PHILADELPHIA (CN) - Philadelphia police, in cahoots with a filmmaker, violate the Ku Klux Klan Act and the Constitution by arresting black men on bogus charges and making them watch a movie that is "nothing more than ... propaganda" five black men claim in Federal Court.

Plaintiffs Faheem Beyah, Khalil Beyah, Jawaan Montgomery, Robert Gay and Khalil Brinson claim they were falsely arrested so the city and its police could fulfill a contract with co-defendants Mother's In Charge and its founder and director Dorothy Johnson-Speight.

The men claim Mother's In Charge, a nonprofit, "was acting in concert with the municipal defendants to promote re-educational films and community advocacy programs for a fee."

The plaintiffs claim that on June 24, 2011, defendant police Capt. Anthony Washington, senior police officer in the 17th Police Precinct, "personally dispatched all police officers under his command to arrest some Niggers because he is having a defendant Mother's In Charge town meeting and needs a full jail."

They claim that "Immediately after being instructed to arrest some Niggers," Philadelphia police Officers Does 1-140 "unlawfully arrested more than 20 innocent African-American men and boys," including the five plaintiffs.

The plaintiffs say they were not violating any laws, and were arrested without reasonable suspicion.

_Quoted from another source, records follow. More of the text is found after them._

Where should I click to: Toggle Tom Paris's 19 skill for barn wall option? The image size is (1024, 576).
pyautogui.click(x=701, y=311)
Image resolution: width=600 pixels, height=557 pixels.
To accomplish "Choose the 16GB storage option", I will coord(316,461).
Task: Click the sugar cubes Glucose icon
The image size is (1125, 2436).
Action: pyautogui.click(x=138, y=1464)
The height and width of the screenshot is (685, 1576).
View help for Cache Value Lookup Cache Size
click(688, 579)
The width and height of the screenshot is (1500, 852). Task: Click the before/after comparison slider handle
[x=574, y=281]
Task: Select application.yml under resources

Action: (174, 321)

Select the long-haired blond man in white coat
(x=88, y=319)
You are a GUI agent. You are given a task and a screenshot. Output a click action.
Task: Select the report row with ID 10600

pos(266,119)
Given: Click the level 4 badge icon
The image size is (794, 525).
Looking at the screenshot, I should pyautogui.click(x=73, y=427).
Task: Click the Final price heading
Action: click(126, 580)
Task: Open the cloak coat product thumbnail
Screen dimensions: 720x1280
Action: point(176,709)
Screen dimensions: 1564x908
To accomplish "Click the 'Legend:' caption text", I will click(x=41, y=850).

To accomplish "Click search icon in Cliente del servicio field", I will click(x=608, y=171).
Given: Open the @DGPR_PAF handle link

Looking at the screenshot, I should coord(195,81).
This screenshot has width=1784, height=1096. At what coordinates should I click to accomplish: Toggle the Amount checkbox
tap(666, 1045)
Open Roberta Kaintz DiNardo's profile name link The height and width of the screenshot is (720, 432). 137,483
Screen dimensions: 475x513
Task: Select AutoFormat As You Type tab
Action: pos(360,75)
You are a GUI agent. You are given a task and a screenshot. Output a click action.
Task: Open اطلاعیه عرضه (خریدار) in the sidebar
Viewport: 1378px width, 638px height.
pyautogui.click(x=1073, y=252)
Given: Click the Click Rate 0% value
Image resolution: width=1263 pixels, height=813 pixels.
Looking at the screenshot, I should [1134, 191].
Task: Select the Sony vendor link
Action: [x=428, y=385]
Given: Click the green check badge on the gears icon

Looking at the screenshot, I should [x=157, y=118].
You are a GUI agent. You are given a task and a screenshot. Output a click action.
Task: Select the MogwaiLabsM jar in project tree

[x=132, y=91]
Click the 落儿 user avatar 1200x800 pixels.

But the arresting officers told them to "shut the fuck up" and said "that they would make up charges," according to the complaint.

Sure enough, the men say, the cops claimed they had been "'loitering in front of a abandon building [sic],' or they were in an '(a)rea (that) is known for numerous shootings and high crime/drug area' or they were 'blocking foot traffic.'" (Parentheses in complaint, which says the statements came from "Form 75-48s," which are police incident reports.)

Some of the arresting officers, though "simply told the truth and stated in their Form 75-48s that plaintiffs were 'transport[ed] to 17th Dist. for film,'" according to the complaint.

The plaintiffs claim they were "held in an overcrowded, dirty, nasty and stinking cell for more than an hour," and then "compelled against their will to watch and listen to a 'film' and lecture produced and distributed by defendants Mother's In Charge and Johnson-Speight that is used to make money for defendants Mother's In Charge and Johnson-Speight."

The plaintiffs claim this has been going on for years, and that defendant Police Commissioner Charles Ramsey "does not answer to anyone for his statements or actions because the only person that has any supervisory authority over defendant Ramsey, Mayor Michael Nutter, is nothing more than a 'yes man' to defendant Ramsey."

Nutter is not named as a defendant.

The plaintiffs seek damages for Ku Klux Klan Act violations, civil rights violations, false arrest, abuse of process, racial discrimination, intentional infliction of emotional distress and failure to supervise.

They are represented by Brian Humble.